Polícia

Polícia Civil descobre fábrica clandestina de mel falsificado no São José

Equipe do GOE/Deic foi ao local após denúncia de que imóvel desabitado serviria para o armazenamento de drogas

Agência Trio Notícias
02/07/26 às 15h31
Foram apreendidas várias garrafas com o produto feito à base de açúcar (Foto: Lázaro Jr.)

A Polícia Civil de Araçatuba (SP) apreendeu nesta quinta-feira (2), várias garrafas com melaço aparentemente produzido com açúcar, encontrado em uma casa no bairro São José, onde funcionava uma fábrica clandestina de mel falsificado. Não havia ninguém no imóvel.

O local foi descoberto por equipe do GOE/Deic (Grupo de Operações Especiais da Divisão Especializada de Investigações Criminais), que recebeu denúncia anônima de essa casa, na rua Fundador Paulino Gato, seria utilizada como "casa bomba", destinada ao armazenamento de entorpecentes.

Chegando ao endereço indicado, a equipe constatou tratar-se de um imóvel desabitado, em aparente estado de abandono. Em vistoria ao local não foram encontradas substâncias entorpecentes ou outros objetos relacionados ao tráfico de drogas.

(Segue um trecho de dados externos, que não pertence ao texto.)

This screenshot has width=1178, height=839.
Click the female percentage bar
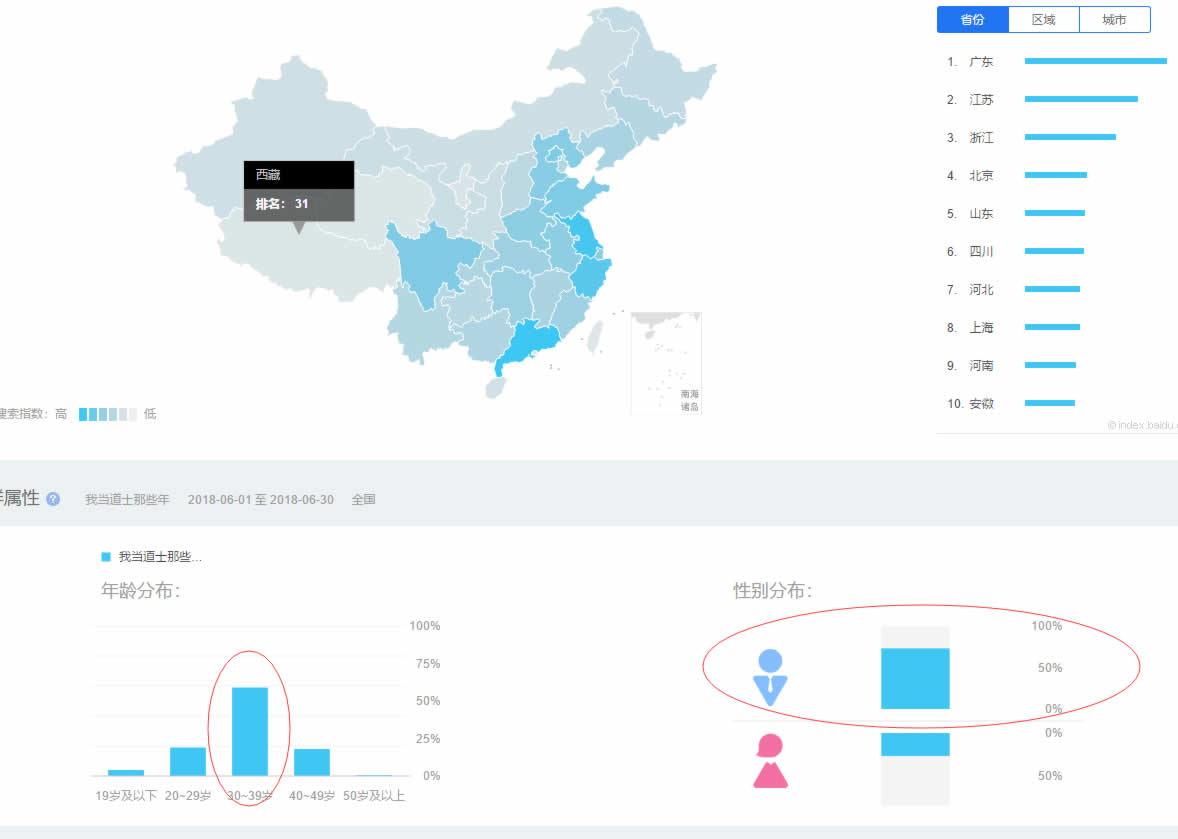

Porém, para a surpresa dos policiais, descobriu-se que essa casa estava sendo utilizada como uma fábrica clandestina destinada à produção de mel artificial, apesar de funcionar em condições totalmente precárias de higiene e salubridade.

Foto: Divulgação

Insalubre

Segundo a polícia, no interior do imóvel havia diversos insumos, produtos químicos, um tambor, recipientes e materiais empregados no preparo, refino e fabricação do produto alimentício falsificado, produzido à base de açúcar.

Foram recolhidas várias embalagens vazias de açúcar, além do produto já envasado e pronto para distribuição. Também havia garrafas de cachaça sujas e vazias, que aparentemente seriam lavadas em um tanque existente no local, para serem utilizadas no armazenamento do melaço.

Havia um saco com garrafas vazias (Foto: Lázaro Jr.)

Investigação

O local foi preservado pelos policiais, que acionaram a Vigilância Sanitária e o Instituto de Criminalística para realização de perícia e demais providências antes do recolhimento de todo material, que foi apreendido e levado para o plantão policial.

Entretanto, devido à natureza dos produtos e visando à proteção da saúde pública, parte dos objetos apreendidos foi entregue ao fiscal da Vigilância Sanitária, para posterior destruição, mediante os procedimentos administrativos pertinentes.

Não havia ninguém no imóvel e a polícia tentará identificar quem seriam os responsável pelos produtos apreendidos. Em tese, será investigada a prática de crimes contra as relações de consumo e/ou contra a saúde pública.

A reportagem já pediu informações à assessoria de imprensa da Prefeitura sobre as providências a serem tomadas pela Vigilância Sanitária.